Well obviously measuring anything high-speed requires the correct gear and know-how to use it. Just probing willy nilly with a x10 probe with a long ground lead mostly gives the same EMI ringing patterns on the scope screen even if you probed your ground plane against the same plane...
But gate shouldn't be that difficult, it's a fairly low-impedance signal (some ohms) with a lot of voltage swing where small fractions of volts are meaningless, you want to know if the gate is at 2V or at 4V at a certain point of time but quite some noise can be accepted in the measurement. Yes, high side has some fast common mode.
Measuring gate voltage is quite easy for the gate driver IC manufacturer with good enough accuracy if they think it gives some benefit to their gate driver operation.
"Kelvin sensing" the source terminal, drain terminal, and switch node is completely possible. The driver IC already has to include the floating driver, the same part can implement floating measurement.
OTOH current shunts are usually chosen to be small enough not to cause serious undesired Vgs negative feedback mechanism, saving the pins and IC design required for Kelvin gate driving. Minimizing the burden voltage is also desirable for efficiency and saving in power dissipation. For example my designs tend to have some 50-100mV max drop under max load and amplifier with some 50x gain. Such low burden voltage can be ignored in gate drive voltage discussion easily.
For really high frequency stuff Kelvin connections are required though to bypass source inductance which otherwise slows down switching.
Again, I'm asking what's the practical point of this discussion, have you seen a design which measures gate current, or have you seen some discussion about it? I.e., what point you are "hiding"?

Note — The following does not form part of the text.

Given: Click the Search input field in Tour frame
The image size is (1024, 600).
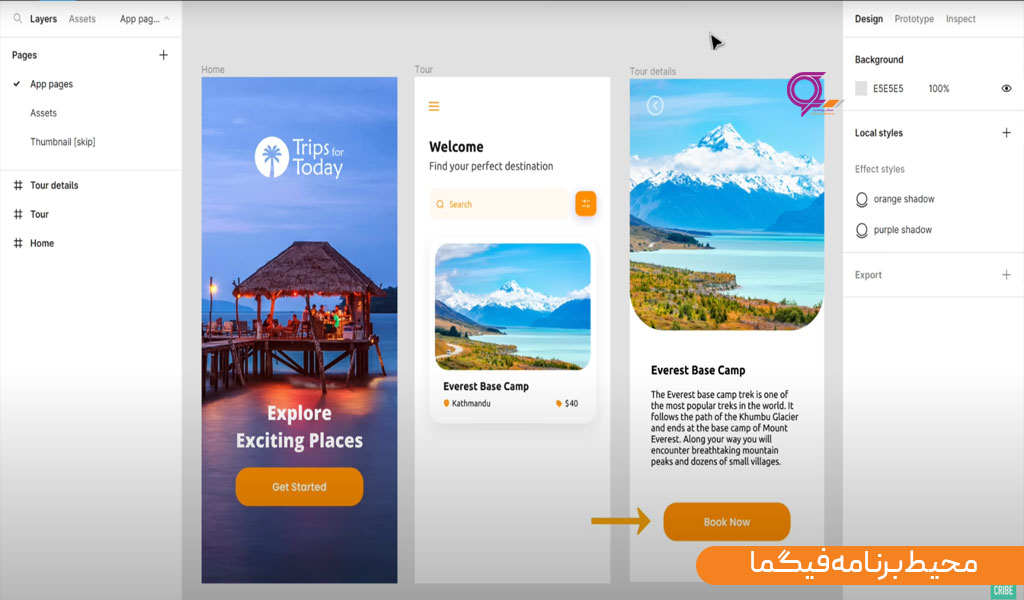Looking at the screenshot, I should pos(500,204).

And are you primarily talking about measurement on the lab table or in-application? Even that isn't clear to me yet, but the difference is huge; for lab, you can just buy decent gear (asuming it's not a shoestring budget hobby thing) and be done with it. In a design, you basically need the IC manufacturers to recognize nont only the brilliance but the real-world benefits of the idea of measuring gate current.